- [ACTIVITY]
Your task is to write out the lines from the line containing "Instruction: Open the Номера menu item" through the last line of the material, exactly.

....

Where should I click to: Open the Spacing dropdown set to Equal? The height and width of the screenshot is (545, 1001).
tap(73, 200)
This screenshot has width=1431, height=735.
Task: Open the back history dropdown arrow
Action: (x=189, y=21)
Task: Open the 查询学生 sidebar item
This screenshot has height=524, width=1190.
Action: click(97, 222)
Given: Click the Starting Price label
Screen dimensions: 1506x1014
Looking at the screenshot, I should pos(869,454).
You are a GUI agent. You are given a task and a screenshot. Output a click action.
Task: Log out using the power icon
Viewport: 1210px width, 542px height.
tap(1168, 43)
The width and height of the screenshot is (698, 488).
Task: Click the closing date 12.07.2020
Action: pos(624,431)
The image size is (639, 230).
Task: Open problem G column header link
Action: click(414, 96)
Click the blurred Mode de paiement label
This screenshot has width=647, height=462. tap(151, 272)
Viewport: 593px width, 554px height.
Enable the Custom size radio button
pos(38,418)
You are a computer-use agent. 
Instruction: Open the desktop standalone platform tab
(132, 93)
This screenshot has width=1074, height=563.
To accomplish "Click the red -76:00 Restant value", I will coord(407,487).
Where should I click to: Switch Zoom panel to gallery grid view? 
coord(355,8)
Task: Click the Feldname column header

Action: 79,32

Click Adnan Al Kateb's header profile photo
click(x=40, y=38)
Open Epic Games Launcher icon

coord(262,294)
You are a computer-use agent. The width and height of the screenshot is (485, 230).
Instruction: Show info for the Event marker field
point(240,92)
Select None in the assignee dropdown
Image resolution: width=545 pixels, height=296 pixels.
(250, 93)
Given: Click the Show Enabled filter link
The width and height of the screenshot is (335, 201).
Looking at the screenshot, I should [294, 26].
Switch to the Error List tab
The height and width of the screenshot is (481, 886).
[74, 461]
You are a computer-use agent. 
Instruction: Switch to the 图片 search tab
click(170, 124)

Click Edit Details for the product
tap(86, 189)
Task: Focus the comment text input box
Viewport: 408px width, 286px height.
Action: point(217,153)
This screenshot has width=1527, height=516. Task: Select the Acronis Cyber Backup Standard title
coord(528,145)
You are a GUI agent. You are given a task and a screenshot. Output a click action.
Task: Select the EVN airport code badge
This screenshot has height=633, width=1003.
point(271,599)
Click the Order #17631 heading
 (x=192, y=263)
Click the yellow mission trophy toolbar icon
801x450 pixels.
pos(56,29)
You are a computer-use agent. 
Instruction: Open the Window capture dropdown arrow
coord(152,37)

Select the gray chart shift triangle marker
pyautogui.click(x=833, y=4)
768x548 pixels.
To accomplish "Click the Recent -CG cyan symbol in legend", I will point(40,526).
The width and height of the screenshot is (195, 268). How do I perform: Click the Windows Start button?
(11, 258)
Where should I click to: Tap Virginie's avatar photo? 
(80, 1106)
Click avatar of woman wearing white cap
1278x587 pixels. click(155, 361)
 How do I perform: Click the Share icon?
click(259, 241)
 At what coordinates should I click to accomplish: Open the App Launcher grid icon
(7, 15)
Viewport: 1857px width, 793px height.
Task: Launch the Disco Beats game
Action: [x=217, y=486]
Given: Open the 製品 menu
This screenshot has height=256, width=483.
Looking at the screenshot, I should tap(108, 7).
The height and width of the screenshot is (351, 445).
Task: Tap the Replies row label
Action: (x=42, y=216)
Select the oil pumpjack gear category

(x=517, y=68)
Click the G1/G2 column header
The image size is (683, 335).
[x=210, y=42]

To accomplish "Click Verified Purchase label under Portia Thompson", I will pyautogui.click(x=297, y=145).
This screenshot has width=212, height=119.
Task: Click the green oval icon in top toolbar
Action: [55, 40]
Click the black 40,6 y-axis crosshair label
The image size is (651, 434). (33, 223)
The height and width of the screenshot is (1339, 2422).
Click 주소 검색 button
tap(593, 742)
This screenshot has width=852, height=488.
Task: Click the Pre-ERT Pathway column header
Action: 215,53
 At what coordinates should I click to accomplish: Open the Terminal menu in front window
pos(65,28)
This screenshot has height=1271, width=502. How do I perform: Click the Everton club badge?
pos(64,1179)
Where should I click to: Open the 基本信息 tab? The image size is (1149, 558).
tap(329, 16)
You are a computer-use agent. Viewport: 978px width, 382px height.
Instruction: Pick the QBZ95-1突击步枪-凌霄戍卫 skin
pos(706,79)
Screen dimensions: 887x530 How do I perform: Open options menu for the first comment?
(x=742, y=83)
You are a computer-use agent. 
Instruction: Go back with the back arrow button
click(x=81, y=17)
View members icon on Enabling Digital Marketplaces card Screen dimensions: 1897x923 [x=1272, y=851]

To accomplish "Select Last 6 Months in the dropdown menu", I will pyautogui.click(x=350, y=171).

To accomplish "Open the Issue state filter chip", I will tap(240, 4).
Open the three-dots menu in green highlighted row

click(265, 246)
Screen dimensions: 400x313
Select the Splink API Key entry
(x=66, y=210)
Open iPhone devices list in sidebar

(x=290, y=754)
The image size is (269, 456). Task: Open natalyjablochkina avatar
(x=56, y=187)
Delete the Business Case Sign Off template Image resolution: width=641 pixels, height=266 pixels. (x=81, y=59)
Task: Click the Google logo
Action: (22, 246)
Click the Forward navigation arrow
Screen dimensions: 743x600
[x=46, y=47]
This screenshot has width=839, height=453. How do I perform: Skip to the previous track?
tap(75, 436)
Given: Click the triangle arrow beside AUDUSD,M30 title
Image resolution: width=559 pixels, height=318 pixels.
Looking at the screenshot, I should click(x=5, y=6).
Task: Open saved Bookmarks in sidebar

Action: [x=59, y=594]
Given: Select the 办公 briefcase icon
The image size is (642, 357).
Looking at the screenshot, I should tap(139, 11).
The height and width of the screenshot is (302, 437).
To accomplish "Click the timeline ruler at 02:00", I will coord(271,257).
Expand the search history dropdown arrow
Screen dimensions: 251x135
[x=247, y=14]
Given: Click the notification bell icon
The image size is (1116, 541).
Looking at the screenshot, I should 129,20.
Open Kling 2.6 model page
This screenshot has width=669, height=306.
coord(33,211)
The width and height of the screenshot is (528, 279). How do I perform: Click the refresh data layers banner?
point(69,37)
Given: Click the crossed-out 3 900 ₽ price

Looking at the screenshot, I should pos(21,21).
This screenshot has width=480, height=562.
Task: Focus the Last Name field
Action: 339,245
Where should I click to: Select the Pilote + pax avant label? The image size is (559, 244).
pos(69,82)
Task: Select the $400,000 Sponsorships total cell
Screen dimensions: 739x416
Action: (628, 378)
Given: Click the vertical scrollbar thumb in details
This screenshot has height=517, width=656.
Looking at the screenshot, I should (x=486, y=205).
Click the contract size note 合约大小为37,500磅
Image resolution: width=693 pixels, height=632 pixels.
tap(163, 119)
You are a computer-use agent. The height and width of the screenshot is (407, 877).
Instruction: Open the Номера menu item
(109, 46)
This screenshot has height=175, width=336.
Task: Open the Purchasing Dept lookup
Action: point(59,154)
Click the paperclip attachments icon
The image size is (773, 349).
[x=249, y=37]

....

- [RESULT OF THE TASK]
Instruction: Open the Номера menu item
(109, 46)
This screenshot has height=175, width=336.
Task: Open the Purchasing Dept lookup
Action: point(59,154)
Click the paperclip attachments icon
The image size is (773, 349).
[x=249, y=37]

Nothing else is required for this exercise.